--- Dataset rows ---

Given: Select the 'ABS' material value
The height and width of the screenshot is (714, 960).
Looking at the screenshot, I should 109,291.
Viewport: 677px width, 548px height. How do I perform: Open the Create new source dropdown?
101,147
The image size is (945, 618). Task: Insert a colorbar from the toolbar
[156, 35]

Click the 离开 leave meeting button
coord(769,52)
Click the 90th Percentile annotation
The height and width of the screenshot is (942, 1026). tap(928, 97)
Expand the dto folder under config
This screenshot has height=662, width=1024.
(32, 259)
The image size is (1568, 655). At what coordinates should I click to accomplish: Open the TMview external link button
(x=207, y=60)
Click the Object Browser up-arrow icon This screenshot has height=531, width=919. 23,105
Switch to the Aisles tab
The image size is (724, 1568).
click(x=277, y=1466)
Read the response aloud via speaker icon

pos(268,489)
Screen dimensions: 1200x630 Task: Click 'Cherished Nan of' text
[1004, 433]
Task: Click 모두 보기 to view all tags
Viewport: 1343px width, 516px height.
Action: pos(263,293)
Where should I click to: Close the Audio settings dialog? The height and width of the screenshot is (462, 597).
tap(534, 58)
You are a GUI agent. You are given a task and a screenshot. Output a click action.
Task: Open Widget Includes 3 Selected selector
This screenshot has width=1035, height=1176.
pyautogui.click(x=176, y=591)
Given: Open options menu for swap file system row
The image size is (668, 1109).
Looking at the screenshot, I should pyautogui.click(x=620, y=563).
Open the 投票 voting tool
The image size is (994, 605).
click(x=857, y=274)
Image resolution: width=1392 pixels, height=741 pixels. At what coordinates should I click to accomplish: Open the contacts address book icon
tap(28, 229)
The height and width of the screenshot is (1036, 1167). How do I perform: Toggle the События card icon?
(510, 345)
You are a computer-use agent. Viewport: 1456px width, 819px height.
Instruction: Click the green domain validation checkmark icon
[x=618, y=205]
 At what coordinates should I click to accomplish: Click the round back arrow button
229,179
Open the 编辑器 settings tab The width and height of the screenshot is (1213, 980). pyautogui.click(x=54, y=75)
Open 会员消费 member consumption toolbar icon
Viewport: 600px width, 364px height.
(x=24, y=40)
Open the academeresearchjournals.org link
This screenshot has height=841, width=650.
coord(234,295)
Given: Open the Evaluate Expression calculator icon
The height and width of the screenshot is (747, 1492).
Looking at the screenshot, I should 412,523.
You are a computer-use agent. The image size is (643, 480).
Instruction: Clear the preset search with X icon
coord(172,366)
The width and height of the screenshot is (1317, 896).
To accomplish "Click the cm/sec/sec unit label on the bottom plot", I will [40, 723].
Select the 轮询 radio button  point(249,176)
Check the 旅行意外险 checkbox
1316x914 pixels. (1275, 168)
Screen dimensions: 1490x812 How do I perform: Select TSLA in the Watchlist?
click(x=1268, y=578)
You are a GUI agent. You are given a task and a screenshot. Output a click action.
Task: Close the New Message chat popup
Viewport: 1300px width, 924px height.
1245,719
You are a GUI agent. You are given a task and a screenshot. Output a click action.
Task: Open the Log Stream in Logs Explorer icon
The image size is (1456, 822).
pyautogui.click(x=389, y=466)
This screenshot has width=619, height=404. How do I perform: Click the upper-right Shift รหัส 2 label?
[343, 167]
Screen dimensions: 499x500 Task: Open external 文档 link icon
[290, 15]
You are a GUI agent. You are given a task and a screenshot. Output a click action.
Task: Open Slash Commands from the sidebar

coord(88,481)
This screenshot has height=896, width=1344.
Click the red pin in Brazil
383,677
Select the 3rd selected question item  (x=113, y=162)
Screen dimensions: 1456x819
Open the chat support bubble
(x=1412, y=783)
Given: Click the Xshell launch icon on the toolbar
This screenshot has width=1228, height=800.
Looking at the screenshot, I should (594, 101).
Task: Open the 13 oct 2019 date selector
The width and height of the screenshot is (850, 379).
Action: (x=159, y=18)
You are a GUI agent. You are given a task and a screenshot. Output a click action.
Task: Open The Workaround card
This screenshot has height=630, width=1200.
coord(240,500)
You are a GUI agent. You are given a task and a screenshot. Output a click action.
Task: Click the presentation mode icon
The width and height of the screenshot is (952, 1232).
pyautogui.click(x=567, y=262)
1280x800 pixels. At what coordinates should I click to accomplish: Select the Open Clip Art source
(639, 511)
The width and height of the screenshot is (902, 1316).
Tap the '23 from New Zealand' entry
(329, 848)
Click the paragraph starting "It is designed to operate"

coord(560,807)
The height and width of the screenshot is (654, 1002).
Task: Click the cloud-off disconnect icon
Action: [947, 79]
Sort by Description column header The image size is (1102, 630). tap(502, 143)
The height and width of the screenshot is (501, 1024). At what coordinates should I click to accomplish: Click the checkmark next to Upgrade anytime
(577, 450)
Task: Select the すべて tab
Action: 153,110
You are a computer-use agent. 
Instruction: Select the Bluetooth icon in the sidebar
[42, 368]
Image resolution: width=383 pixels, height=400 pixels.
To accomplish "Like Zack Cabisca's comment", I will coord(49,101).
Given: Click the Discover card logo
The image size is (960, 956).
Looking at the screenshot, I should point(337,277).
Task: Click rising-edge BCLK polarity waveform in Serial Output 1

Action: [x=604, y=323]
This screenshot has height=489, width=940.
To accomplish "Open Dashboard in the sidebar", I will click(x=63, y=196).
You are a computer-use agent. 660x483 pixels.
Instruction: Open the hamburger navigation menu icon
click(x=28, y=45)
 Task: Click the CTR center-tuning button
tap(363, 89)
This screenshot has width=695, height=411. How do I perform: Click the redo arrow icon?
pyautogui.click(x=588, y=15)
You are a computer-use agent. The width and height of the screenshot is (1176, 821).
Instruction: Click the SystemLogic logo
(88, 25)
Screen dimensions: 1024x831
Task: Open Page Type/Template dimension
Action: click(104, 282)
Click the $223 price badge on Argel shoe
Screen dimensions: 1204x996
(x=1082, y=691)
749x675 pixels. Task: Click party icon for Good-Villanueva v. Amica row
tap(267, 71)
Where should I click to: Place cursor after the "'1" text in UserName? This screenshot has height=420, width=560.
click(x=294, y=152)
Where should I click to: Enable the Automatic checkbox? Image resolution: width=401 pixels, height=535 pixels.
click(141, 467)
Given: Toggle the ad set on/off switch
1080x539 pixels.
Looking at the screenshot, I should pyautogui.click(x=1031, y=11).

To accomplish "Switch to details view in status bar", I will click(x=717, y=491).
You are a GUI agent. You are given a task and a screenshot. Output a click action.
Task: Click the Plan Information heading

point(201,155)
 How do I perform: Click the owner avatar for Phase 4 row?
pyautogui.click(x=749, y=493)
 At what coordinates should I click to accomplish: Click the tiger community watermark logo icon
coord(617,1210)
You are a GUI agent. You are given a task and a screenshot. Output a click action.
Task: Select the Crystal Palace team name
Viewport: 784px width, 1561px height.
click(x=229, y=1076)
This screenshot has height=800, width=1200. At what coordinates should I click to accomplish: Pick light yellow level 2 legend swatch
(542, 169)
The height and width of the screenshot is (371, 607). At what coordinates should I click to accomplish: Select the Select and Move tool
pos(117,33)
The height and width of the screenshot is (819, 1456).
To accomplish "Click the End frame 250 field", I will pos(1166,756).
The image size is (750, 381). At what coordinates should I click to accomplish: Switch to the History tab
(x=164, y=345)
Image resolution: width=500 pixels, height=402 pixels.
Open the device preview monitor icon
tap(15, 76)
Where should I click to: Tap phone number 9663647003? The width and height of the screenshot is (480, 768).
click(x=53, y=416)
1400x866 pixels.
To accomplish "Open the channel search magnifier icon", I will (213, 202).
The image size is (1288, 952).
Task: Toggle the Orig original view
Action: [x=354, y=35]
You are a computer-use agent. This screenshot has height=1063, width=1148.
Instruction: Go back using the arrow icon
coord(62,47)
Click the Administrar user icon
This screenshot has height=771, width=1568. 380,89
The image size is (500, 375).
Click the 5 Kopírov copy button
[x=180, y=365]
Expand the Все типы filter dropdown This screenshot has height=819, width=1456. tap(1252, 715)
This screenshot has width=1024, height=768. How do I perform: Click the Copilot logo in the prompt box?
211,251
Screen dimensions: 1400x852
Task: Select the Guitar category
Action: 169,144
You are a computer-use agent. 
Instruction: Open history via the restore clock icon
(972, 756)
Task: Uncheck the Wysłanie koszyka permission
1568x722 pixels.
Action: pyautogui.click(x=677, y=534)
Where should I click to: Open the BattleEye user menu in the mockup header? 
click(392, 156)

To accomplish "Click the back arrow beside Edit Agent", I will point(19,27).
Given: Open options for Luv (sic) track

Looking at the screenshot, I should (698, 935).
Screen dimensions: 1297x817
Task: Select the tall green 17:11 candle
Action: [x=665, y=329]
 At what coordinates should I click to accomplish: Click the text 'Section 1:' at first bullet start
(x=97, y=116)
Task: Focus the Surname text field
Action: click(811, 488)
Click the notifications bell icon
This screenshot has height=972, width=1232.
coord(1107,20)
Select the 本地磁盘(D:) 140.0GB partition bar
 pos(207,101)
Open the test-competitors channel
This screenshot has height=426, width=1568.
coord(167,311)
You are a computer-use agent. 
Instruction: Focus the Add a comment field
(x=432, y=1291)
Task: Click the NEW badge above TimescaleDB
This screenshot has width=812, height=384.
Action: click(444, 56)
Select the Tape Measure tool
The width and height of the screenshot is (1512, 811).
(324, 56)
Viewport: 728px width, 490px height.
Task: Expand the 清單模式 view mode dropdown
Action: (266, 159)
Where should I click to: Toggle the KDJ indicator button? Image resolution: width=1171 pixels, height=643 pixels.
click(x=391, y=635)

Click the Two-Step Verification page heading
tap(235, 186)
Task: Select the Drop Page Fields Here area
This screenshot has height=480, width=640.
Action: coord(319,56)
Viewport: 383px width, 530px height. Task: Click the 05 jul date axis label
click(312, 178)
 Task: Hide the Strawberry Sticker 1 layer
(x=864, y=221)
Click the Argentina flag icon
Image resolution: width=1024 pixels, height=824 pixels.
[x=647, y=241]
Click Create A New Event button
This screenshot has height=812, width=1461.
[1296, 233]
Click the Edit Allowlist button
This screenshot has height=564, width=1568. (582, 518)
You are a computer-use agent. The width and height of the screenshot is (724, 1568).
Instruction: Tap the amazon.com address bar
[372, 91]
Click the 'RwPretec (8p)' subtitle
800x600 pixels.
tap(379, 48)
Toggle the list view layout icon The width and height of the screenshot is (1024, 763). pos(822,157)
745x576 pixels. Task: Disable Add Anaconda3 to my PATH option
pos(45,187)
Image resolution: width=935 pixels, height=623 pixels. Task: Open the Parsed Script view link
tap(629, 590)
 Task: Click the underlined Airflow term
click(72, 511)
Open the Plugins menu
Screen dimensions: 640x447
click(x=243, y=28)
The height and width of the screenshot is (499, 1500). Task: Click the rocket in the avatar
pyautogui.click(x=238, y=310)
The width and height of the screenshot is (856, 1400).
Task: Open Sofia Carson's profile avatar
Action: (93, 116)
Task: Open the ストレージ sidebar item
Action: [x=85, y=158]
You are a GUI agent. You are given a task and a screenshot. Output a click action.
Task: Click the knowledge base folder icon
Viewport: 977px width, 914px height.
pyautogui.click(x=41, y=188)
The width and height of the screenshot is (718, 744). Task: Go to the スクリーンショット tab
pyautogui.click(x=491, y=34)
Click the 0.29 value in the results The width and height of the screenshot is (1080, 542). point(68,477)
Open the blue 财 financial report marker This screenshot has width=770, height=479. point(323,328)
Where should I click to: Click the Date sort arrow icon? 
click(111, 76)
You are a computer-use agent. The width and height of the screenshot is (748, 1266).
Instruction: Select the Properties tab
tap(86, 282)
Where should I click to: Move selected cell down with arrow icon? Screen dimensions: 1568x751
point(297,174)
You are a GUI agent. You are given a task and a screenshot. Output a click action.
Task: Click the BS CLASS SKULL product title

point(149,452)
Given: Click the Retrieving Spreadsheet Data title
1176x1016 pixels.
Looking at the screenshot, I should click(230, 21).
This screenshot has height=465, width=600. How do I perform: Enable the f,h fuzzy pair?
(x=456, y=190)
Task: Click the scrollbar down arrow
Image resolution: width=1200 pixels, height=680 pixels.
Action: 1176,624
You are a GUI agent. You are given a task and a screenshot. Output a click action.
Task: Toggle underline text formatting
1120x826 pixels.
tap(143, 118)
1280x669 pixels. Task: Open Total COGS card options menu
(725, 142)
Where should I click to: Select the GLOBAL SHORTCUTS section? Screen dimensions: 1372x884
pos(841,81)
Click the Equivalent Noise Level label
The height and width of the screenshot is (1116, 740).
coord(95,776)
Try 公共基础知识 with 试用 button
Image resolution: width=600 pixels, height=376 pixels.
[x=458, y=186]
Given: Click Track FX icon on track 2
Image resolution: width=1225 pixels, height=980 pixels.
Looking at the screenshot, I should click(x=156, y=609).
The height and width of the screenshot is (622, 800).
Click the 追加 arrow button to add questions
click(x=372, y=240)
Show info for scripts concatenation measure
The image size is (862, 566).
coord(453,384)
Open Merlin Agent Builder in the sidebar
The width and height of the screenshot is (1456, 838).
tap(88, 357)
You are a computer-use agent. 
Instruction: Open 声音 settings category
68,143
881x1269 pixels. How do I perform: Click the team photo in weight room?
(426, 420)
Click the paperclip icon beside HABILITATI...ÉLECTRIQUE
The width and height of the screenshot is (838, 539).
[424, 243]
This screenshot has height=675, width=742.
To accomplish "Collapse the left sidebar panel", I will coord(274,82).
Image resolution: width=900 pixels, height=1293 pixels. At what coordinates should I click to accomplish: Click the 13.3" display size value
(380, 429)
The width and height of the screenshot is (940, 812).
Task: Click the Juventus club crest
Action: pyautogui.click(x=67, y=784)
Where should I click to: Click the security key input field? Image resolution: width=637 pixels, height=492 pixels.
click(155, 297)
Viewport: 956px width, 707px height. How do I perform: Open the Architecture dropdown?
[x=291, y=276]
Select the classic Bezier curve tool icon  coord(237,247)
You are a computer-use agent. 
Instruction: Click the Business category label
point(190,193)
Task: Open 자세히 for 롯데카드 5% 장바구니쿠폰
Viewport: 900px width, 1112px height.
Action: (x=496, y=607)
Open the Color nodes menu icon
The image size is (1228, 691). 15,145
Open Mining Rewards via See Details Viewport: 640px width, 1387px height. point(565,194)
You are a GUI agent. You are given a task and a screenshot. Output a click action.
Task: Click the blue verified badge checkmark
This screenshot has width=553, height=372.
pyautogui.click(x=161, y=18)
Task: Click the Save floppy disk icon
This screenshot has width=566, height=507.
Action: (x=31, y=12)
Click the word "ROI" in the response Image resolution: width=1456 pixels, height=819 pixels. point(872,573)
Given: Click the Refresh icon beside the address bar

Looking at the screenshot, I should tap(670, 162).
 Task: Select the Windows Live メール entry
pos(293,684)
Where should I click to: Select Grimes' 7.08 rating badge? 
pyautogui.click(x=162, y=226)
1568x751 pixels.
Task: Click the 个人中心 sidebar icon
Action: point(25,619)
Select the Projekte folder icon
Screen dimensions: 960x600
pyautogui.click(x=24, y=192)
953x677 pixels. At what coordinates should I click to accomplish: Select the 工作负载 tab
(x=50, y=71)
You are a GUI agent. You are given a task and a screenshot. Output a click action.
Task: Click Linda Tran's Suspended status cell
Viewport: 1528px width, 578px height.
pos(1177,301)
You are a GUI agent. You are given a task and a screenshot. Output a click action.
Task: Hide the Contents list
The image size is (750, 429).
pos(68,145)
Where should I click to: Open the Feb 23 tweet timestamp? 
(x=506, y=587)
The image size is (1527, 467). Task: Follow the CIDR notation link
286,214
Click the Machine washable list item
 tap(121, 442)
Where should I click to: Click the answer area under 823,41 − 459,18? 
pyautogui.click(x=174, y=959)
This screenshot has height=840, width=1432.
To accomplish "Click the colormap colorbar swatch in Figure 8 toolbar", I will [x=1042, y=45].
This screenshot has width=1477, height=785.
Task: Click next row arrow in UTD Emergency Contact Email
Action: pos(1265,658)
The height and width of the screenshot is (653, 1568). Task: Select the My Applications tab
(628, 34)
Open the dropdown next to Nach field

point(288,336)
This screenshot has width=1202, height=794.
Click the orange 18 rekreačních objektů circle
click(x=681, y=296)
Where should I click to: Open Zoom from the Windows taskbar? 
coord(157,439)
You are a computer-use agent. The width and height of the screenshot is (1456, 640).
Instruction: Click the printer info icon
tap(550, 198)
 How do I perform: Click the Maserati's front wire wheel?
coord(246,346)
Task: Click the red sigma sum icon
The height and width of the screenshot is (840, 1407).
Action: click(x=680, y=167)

---

Rewrite the items from the line containing "Click the Machine washable list item" through the line containing "point(288,336)" as a Markdown table with the columns Row and Text, numbering each row and omitting blank lines.

> [Response for this exercise]
| Row | Text |
|---|---|
| 1 | Click the Machine washable list item |
| 2 |  tap(121, 442) |
| 3 | Where should I click to: Click the answer area under 823,41 − 459,18?  |
| 4 | pyautogui.click(x=174, y=959) |
| 5 | This screenshot has height=840, width=1432. |
| 6 | To accomplish "Click the colormap colorbar swatch in Figure 8 toolbar", I will [x=1042, y=45]. |
| 7 | This screenshot has width=1477, height=785. |
| 8 | Task: Click next row arrow in UTD Emergency Contact Email |
| 9 | Action: pos(1265,658) |
| 10 | The height and width of the screenshot is (653, 1568). Task: Select the My Applications tab |
| 11 | (628, 34) |
| 12 | Open the dropdown next to Nach field |
| 13 | point(288,336) |